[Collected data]

==============================

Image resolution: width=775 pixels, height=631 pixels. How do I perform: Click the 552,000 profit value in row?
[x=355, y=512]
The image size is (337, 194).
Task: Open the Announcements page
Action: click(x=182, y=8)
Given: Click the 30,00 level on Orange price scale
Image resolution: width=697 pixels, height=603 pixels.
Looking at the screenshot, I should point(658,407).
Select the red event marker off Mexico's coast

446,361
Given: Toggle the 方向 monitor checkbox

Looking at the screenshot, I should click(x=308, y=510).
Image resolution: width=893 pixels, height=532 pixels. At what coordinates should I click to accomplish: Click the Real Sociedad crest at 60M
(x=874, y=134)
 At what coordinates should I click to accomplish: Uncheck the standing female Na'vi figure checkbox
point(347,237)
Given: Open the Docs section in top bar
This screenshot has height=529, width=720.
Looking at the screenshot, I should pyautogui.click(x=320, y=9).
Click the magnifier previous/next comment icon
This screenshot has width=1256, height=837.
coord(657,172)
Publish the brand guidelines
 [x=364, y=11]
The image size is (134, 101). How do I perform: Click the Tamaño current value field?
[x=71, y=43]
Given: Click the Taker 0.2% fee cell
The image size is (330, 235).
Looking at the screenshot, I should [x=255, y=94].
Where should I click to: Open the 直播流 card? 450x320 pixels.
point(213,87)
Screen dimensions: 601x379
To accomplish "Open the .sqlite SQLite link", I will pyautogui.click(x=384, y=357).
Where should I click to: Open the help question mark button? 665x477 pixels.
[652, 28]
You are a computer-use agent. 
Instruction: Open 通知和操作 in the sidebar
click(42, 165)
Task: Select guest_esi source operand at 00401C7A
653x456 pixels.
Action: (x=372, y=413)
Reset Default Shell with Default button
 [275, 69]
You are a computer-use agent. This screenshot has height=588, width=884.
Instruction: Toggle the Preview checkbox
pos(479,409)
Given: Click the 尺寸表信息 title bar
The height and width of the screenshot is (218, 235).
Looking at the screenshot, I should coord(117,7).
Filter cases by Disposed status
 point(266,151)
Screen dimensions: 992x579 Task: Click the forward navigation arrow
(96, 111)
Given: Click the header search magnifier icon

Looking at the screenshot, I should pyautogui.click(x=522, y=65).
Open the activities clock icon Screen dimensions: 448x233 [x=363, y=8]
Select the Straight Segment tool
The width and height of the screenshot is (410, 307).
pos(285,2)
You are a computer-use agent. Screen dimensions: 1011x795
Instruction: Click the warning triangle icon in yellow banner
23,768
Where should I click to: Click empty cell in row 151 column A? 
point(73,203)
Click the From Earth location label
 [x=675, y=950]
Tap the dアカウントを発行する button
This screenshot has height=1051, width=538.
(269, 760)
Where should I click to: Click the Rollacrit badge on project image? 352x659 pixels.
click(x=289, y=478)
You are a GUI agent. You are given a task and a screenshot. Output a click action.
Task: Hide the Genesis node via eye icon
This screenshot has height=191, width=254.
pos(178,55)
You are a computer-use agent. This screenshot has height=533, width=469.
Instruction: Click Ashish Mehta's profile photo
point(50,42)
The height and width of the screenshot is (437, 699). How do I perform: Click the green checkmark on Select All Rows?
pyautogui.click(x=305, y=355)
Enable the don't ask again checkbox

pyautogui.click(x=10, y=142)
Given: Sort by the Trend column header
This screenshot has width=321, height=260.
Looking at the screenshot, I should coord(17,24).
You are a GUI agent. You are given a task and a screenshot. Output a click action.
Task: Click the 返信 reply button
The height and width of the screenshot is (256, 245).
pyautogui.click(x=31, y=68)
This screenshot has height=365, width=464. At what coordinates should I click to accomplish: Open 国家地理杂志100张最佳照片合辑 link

==============================

WHAT IS BEING ASKED :: Every line of the data above that includes "computer" should be listed.

COMPLETED EXERCISE ::
You are a computer-use agent. 
You are a computer-use agent. This screenshot has height=588, width=884.
You are a computer-use agent. Screen dimensions: 1011x795
You are a computer-use agent. This screenshot has height=533, width=469.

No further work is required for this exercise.